++++ ROWS ++++
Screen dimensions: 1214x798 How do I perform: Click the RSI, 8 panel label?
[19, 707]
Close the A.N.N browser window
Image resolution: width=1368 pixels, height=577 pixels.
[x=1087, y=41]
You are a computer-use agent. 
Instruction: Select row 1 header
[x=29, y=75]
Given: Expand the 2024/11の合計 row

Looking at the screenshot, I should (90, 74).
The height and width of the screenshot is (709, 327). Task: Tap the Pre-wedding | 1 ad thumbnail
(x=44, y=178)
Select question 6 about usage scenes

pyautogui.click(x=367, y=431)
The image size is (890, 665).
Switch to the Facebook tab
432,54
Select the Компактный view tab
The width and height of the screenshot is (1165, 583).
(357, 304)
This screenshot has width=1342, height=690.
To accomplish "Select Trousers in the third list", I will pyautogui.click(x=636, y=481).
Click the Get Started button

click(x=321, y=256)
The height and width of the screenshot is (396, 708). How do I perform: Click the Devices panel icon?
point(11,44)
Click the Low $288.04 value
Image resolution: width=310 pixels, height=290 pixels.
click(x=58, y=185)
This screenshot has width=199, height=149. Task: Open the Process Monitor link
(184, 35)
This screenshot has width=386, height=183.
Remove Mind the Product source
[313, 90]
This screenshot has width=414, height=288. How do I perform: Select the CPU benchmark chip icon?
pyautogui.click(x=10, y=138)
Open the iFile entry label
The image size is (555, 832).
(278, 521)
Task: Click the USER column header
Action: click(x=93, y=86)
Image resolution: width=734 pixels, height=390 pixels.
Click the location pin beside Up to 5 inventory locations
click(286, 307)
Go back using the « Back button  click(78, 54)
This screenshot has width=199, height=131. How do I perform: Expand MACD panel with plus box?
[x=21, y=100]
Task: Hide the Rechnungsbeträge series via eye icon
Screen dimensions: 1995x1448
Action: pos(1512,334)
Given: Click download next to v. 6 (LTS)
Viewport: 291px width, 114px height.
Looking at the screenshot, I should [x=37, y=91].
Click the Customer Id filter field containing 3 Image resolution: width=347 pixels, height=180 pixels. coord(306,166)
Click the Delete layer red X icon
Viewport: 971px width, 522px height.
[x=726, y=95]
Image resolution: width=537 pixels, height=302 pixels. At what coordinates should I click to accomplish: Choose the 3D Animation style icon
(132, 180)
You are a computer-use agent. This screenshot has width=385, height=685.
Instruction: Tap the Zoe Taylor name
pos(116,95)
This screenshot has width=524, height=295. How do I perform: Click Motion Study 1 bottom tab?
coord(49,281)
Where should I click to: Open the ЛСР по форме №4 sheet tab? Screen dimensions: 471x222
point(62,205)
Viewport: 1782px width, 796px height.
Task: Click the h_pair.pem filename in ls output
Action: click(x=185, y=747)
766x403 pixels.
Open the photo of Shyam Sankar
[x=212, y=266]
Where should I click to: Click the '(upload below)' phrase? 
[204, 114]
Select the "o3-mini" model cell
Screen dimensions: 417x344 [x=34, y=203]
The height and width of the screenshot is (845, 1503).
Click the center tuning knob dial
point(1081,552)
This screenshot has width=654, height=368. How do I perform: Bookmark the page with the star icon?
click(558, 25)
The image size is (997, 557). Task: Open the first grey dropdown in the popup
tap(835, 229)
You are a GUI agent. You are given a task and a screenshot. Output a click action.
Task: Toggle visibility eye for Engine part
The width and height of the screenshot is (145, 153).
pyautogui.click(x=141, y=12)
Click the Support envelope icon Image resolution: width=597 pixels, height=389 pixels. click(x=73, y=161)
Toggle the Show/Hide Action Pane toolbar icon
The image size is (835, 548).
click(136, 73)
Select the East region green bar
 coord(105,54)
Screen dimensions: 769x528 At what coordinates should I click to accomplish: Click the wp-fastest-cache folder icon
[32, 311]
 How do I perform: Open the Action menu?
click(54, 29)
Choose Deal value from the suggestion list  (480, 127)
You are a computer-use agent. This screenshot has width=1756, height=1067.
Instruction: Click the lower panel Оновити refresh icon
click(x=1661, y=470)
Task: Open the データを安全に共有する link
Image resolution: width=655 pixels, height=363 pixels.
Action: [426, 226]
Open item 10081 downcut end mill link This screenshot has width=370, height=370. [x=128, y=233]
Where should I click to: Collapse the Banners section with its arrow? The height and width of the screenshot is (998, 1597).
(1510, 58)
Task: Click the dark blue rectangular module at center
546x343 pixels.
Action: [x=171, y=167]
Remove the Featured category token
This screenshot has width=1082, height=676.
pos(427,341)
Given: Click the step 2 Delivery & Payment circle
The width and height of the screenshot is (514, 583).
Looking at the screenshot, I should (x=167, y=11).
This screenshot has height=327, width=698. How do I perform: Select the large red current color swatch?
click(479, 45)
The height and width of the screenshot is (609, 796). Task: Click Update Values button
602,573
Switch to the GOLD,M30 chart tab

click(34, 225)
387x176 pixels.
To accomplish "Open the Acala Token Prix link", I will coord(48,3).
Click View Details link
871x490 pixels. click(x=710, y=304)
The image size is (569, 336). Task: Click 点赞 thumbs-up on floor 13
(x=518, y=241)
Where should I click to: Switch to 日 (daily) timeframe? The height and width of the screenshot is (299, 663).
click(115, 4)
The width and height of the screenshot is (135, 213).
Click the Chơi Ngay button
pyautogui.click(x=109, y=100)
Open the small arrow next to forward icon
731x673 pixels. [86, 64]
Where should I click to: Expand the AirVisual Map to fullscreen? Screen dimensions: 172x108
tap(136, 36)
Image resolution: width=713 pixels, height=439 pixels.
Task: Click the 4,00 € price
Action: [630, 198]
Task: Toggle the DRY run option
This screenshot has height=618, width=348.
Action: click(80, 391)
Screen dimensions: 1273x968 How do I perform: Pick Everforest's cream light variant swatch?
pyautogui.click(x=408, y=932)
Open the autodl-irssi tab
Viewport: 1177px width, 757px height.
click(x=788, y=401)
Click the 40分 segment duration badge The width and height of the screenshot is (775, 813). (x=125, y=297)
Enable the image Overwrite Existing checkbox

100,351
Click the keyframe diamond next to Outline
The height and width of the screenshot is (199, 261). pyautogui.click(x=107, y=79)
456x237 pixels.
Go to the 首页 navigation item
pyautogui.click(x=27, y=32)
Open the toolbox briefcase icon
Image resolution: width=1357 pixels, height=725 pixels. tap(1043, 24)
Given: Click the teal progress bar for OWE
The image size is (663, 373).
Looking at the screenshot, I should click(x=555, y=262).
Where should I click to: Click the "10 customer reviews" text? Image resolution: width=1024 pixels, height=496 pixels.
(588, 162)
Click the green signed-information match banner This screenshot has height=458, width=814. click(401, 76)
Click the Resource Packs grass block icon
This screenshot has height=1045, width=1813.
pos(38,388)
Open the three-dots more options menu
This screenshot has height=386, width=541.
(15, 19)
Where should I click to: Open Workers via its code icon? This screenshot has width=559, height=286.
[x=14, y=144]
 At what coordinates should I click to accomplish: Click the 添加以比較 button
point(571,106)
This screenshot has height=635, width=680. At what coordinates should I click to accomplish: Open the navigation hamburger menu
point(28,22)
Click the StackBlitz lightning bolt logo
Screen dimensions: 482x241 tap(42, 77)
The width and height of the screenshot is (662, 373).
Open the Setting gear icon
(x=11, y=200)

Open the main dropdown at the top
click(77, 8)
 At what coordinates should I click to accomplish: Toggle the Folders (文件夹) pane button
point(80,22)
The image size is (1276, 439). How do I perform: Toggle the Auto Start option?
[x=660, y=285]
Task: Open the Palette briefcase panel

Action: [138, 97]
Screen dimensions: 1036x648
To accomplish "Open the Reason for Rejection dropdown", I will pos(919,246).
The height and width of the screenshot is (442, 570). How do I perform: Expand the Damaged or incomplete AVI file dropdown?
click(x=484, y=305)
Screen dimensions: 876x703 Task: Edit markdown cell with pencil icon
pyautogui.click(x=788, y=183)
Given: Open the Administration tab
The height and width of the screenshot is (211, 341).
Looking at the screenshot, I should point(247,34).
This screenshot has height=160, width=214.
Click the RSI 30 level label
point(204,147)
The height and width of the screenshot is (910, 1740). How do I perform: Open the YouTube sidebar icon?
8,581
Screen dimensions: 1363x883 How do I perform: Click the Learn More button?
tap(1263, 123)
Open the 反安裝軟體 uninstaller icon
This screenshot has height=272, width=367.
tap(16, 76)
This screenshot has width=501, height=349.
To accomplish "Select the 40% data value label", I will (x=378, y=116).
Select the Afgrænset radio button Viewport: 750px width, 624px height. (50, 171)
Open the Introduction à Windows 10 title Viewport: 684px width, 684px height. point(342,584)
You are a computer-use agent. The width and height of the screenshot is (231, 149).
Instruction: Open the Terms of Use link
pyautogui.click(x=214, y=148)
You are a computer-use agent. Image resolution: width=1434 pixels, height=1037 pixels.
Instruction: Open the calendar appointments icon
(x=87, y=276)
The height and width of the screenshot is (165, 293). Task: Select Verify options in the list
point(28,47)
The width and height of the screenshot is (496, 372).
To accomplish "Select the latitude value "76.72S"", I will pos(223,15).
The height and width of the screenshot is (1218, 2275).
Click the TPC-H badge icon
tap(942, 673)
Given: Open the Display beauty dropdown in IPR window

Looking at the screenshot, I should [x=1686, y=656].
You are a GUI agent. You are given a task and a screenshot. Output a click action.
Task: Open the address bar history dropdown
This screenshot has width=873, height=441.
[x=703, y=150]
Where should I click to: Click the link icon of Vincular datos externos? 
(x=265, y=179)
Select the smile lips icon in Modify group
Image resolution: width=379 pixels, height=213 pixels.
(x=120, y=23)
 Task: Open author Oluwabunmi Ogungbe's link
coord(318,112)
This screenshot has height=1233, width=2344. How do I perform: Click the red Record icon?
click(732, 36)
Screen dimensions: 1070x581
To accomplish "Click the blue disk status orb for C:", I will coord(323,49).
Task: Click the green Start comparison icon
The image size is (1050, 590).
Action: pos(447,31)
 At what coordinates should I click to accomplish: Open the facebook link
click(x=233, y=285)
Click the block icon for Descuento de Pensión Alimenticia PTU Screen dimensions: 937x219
++++
- **WHAT THIS TASK INVOLVES**
Can you set down the entries again verbatim, starting with the line containing "The height and width of the screenshot is (845, 1503)." and going on through the line containing "tap(835, 229)"?

- **EXERCISE RESULT**
The height and width of the screenshot is (845, 1503).
Click the center tuning knob dial
point(1081,552)
This screenshot has width=654, height=368. How do I perform: Bookmark the page with the star icon?
click(558, 25)
The image size is (997, 557). Task: Open the first grey dropdown in the popup
tap(835, 229)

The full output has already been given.